Saturday, December 30, 2006

Intranet Routers II

Today, we see the way a router handles traffic. This is applicable to both, Intranet and the Internet.

Packets are sent to a router's input port faster than it can process them. When this happens, the packets are sent to a special holding area called an input queue, an area of RAM on the router. That specific input queue is associated with a specific input port. A router can have more than one input queue, if several input ports are being sent packets faster than the router can process them. Each input port will process packets from the queue in the order in which they were received.

If the traffic through the router is very heavy, the number of packets in the queue can be greater than the capacity of the queue. (The capacity of the queue is called the queue's length.) When this happens, there is a possibility that packets may be dropped and so will not be processed by the router, and won't be sent to their destination. This doesn't mean, though, that the information has be to lost. The TCP protocol was designed to take into account that packets can be lost en route to their final destination. If not all the packets are sent to the receiving end, TCP at the receiving computer recognizes that and asks that the missing packets be re-sent. It will keep requesting that the packets be re-sent until they are all received. Sophisticated routers can be managed and problems diagnosed and resolved using special software. TCP can tell what actions to take because there are various flags in the packet, like the hop count in IP, that tell TCP what it needs to know to act.

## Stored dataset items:
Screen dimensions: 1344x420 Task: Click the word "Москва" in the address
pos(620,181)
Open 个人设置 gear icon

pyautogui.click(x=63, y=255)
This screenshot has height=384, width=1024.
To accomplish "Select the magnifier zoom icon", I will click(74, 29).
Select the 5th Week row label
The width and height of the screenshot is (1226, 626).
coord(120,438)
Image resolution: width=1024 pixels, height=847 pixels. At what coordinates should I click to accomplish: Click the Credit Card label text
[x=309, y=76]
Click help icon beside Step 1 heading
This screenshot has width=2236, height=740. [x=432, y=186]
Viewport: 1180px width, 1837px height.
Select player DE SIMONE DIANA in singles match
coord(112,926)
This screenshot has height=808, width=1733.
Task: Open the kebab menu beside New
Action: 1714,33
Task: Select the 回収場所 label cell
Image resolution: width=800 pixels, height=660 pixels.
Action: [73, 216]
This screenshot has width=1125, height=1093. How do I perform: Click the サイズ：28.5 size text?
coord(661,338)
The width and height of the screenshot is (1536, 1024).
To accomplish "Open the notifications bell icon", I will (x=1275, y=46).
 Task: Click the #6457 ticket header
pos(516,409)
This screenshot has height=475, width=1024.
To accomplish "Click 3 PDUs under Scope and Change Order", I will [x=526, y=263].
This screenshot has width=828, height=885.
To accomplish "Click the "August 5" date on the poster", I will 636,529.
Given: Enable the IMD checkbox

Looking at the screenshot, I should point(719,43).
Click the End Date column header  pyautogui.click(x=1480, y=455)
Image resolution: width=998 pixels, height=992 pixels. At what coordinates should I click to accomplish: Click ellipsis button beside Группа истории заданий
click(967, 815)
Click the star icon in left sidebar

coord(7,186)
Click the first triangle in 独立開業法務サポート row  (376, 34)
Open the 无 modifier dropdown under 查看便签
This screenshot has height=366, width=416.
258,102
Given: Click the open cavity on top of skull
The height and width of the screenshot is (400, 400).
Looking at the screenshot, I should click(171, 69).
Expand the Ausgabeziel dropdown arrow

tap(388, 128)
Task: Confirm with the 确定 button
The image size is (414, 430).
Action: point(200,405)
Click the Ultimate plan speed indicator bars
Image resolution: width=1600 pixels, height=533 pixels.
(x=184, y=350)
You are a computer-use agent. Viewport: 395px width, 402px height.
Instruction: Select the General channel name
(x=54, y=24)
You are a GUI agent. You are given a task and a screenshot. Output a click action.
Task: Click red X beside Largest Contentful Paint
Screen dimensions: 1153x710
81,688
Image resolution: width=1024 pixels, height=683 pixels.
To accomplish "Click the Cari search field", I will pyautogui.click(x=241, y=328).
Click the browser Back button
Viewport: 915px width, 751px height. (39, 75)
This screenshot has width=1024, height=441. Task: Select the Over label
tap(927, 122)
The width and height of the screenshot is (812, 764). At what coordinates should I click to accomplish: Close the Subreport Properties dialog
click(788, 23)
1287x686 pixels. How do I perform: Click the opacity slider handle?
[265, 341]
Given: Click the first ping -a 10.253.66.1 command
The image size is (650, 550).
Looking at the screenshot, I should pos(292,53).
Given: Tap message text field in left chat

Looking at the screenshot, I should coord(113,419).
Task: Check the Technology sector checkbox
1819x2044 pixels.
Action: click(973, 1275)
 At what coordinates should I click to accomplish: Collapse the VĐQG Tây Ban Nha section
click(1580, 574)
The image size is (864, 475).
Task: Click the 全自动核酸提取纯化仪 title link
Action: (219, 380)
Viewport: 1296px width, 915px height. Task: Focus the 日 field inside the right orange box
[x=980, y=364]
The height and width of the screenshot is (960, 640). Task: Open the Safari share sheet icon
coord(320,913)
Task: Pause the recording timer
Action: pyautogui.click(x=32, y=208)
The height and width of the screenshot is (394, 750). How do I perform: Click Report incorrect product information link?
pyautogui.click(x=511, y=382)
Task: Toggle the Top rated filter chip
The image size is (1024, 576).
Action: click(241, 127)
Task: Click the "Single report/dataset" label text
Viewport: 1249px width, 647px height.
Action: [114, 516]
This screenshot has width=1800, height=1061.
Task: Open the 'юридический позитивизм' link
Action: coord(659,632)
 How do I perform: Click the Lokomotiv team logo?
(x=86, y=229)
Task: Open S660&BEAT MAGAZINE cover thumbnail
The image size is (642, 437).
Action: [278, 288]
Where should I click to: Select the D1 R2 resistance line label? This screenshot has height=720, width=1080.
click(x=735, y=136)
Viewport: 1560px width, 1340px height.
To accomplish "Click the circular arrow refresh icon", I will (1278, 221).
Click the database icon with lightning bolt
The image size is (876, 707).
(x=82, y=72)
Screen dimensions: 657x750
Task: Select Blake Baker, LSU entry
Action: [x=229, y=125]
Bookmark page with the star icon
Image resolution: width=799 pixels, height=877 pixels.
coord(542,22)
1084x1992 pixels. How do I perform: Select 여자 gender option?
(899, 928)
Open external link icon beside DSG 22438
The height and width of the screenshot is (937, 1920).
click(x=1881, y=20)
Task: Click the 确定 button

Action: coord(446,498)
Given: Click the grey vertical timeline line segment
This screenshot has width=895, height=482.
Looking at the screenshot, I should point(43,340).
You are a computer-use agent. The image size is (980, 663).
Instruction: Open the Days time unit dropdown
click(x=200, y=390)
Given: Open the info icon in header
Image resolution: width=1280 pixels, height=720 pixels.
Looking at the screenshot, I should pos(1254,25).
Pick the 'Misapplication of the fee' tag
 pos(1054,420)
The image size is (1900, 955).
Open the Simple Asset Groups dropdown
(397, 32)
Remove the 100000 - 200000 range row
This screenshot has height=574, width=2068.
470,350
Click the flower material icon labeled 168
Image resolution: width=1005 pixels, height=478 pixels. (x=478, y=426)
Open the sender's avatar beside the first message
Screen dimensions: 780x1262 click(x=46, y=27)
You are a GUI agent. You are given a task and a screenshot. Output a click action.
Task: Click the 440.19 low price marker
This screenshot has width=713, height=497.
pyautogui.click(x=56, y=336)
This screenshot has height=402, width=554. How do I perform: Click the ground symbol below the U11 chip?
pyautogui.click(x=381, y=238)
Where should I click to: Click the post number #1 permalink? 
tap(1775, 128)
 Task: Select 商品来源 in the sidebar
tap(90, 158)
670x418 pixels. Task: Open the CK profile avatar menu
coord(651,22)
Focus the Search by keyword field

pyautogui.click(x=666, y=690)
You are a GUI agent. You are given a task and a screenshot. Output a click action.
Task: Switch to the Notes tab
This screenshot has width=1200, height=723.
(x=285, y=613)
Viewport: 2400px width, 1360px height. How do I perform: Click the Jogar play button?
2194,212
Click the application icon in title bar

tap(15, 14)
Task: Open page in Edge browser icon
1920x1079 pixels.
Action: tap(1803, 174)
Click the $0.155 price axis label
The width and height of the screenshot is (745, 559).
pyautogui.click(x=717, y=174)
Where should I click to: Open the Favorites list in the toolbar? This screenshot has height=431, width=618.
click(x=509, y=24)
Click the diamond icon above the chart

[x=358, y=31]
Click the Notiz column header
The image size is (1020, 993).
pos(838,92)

## WORK TO BE COMPLETED:
Write the next part of the blog post on how routers handle traffic, picking up after its last sentence. These rows were taken from a different source than the text.

## RESULT FOR THIS EXERCISE:
A wide variety of routing hardware and software is available. In some cases, a variety of different kinds of routing software can be run on a given piece of hardware. For example, Novell's Multi Protocol Router is routing software that runs on router hardware. In other instances-and particularly when routers are high-performance routers-the routing software is built directly into a router's hardware or firmware.

There are several kinds of tables used in routing. In the simplest kind of intranet, an exceedingly simple routing table can be used, called a minimal routing table. When an intranet is composed of a single TCP/IP network, and when that network is not connected to any other TCP/IP network or to the Internet, minimal routing can be used. In minimal routing, a program called ifconfig automatically creates the table, which contains only a few basic entries. Since there are very few places that data can be sent, only a minimal number of routes need to be configured.